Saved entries
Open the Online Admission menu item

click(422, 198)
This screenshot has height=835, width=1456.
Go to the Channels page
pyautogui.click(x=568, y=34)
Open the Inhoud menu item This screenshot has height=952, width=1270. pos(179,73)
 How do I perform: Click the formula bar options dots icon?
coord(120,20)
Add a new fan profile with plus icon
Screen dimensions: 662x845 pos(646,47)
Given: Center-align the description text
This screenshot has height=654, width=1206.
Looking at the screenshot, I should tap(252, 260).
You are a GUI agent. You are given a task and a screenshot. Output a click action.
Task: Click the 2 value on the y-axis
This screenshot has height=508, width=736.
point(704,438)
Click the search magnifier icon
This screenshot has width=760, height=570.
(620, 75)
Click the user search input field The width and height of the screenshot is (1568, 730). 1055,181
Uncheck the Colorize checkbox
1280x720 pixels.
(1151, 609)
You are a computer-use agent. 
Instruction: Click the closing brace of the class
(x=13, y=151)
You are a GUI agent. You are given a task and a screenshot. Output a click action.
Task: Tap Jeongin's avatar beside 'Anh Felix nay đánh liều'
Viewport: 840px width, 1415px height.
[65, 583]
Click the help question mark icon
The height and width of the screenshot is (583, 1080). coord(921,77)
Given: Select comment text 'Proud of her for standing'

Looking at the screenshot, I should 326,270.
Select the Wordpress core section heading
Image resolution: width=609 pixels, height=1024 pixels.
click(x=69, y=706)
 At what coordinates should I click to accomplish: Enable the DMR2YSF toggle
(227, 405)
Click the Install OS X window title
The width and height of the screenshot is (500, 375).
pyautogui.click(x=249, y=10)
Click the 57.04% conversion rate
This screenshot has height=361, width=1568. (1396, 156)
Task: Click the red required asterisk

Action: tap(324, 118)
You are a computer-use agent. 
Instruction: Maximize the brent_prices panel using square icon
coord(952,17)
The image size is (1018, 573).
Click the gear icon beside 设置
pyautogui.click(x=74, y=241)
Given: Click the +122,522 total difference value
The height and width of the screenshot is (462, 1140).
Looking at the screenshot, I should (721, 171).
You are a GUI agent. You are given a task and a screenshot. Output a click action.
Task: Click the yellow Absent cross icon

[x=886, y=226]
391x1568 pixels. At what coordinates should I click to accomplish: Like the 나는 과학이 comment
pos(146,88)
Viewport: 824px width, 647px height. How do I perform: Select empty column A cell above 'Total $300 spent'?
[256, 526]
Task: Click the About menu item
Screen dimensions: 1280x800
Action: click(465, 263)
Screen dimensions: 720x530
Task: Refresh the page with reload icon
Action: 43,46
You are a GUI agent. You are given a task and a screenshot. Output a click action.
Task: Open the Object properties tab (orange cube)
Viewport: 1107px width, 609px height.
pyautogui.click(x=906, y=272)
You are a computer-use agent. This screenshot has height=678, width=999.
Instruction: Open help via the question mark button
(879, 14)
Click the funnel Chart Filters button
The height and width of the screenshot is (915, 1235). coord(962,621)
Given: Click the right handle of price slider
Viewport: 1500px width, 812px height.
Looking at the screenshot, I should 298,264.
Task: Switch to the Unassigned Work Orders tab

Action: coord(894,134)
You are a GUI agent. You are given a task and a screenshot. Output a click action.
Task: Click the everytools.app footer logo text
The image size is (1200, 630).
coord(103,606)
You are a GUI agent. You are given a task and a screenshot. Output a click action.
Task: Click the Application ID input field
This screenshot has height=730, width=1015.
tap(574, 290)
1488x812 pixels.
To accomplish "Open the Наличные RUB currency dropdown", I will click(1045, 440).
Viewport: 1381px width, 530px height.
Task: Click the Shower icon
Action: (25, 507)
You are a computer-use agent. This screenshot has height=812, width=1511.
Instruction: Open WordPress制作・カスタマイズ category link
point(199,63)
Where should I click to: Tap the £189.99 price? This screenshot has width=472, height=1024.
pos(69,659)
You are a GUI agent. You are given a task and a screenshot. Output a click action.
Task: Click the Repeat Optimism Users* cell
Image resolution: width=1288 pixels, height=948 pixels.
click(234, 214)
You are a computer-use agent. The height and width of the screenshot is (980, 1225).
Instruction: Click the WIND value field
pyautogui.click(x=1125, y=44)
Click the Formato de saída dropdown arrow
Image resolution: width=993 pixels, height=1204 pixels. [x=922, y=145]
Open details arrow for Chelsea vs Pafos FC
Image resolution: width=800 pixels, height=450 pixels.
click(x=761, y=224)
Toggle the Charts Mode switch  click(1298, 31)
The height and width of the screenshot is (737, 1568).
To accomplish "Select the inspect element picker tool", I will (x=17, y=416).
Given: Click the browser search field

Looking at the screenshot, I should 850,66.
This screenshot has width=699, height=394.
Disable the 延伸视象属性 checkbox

__DESCRIPTION OF THE TASK__
Going through the data above, please tally the lines that contain the string "checkbox" and return only the total.

__ANSWER BOX__
2